Las reservas internacionales del Banco Central de la República Argentina registraron este jueves 19 de marzo de 2026 su nivel más bajo en lo que va del año. De acuerdo con los datos oficiales, el stock cerró en US$ 43.702 millones, tras una caída diaria de US$ 793 millones, pese a que la autoridad monetaria concretó compras por US$ 132 millones en el Mercado Libre de Cambios (MLC).
El retroceso interrumpió la tendencia de recuperación que venían mostrando las reservas en las últimas semanas y llevó el nivel de divisas al punto más bajo desde el 5 de enero, cuando comenzó la denominada “fase 4” del programa monetario.

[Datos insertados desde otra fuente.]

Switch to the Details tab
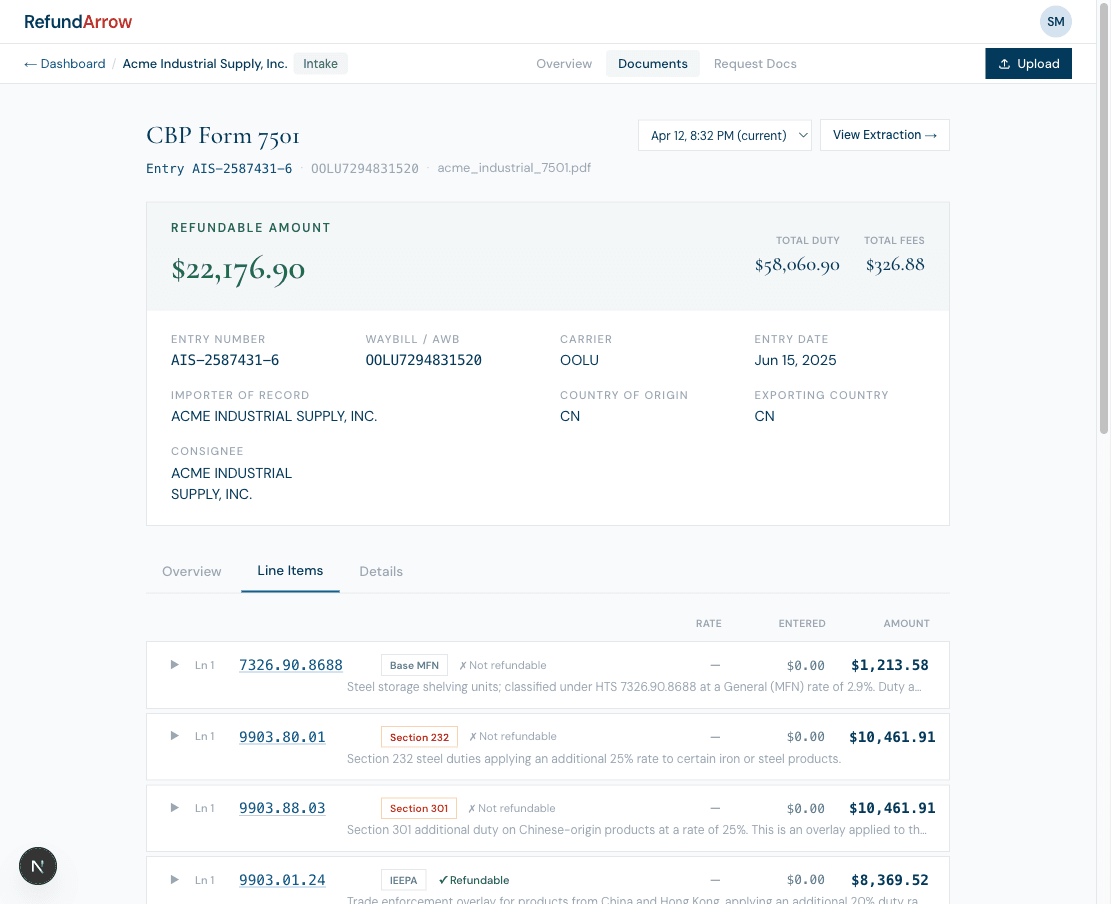Image resolution: width=1111 pixels, height=904 pixels. click(x=381, y=571)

El principal factor detrás de la baja fue la caída en el precio internacional del oro, uno de los activos que integran las reservas. Durante la jornada, la onza registró un descenso del 5% y se ubicó en US$ 4.651,3, lo que impactó directamente en la valuación del stock administrado por el BCRA.
Desde la consultora PPI explicaron que una parte significativa de la disminución se vincula con ese movimiento: “Parte de la baja se explica por la caída en la valuación del oro (-US$ 557 millones), aunque queda un residuo relevante sin explicar de unos US$ 359 millones. Dado que el Tesoro no tenía pagos de deuda programados, podrían haber incidido movimientos de encajes u otros factores”.

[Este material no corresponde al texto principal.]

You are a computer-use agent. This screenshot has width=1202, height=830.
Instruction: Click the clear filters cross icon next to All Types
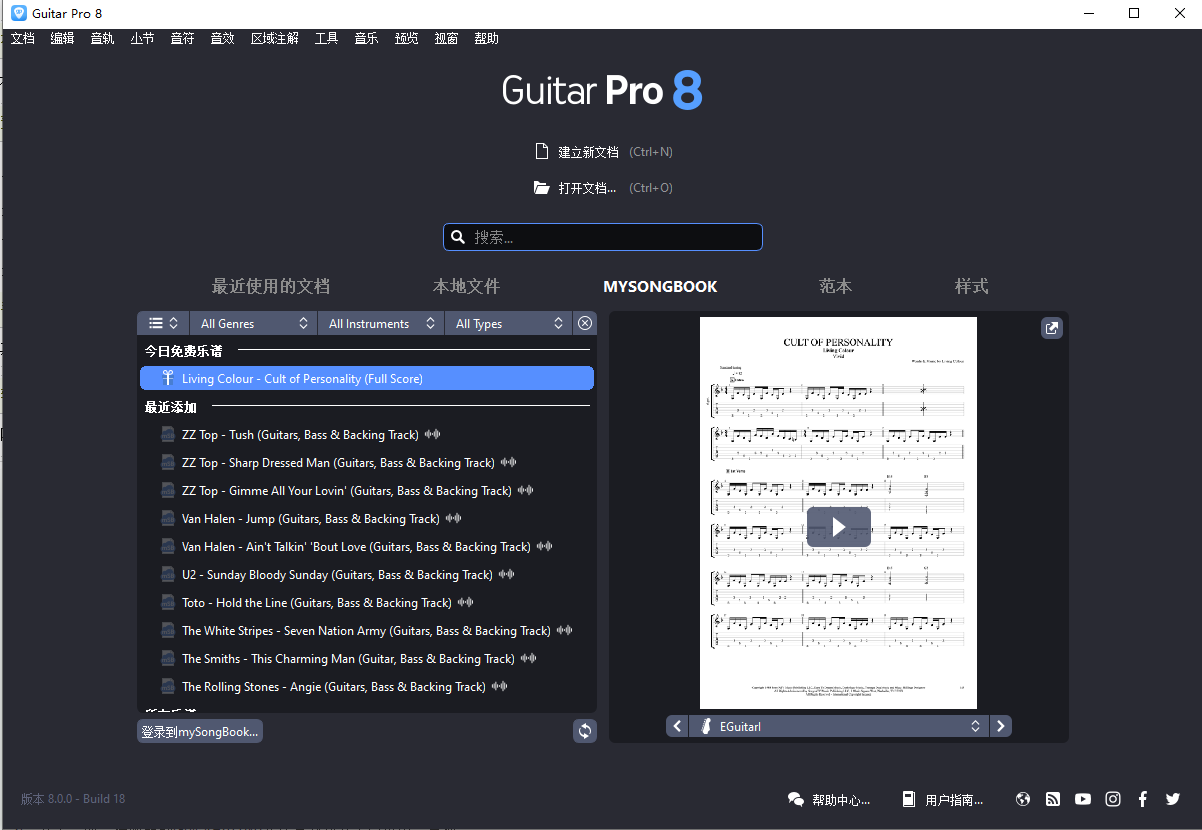[585, 322]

A pesar de la caída en las reservas, el Banco Central mantiene una sostenida intervención compradora en el mercado cambiario. Desde el inicio de la nueva fase del programa, acumula más de 50 ruedas consecutivas con saldo positivo, lo que le permitió adquirir US$ 3.611 millones. Ese monto representa más del 36% de la meta establecida para todo 2026.

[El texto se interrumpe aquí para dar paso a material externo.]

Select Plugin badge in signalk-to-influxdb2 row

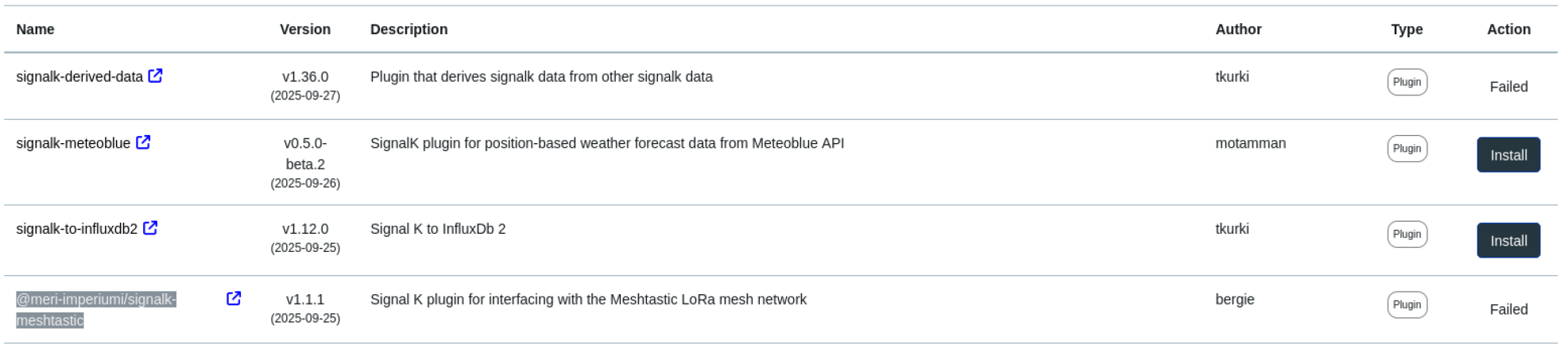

En el mercado cambiario, la jornada cerró con un tipo de cambio mayorista en $1.394,5, valor que se mantiene por debajo de los $1.400. Ese nivel se ubica, además, un 17,4% por debajo del techo de la banda cambiaria vigente, fijado en $1.637,01.
La combinación de compras sostenidas de divisas, estabilidad del dólar oficial y caída en las reservas explicada en gran parte por factores externos configura un escenario que seguirá bajo análisis en el corto plazo por parte del mercado.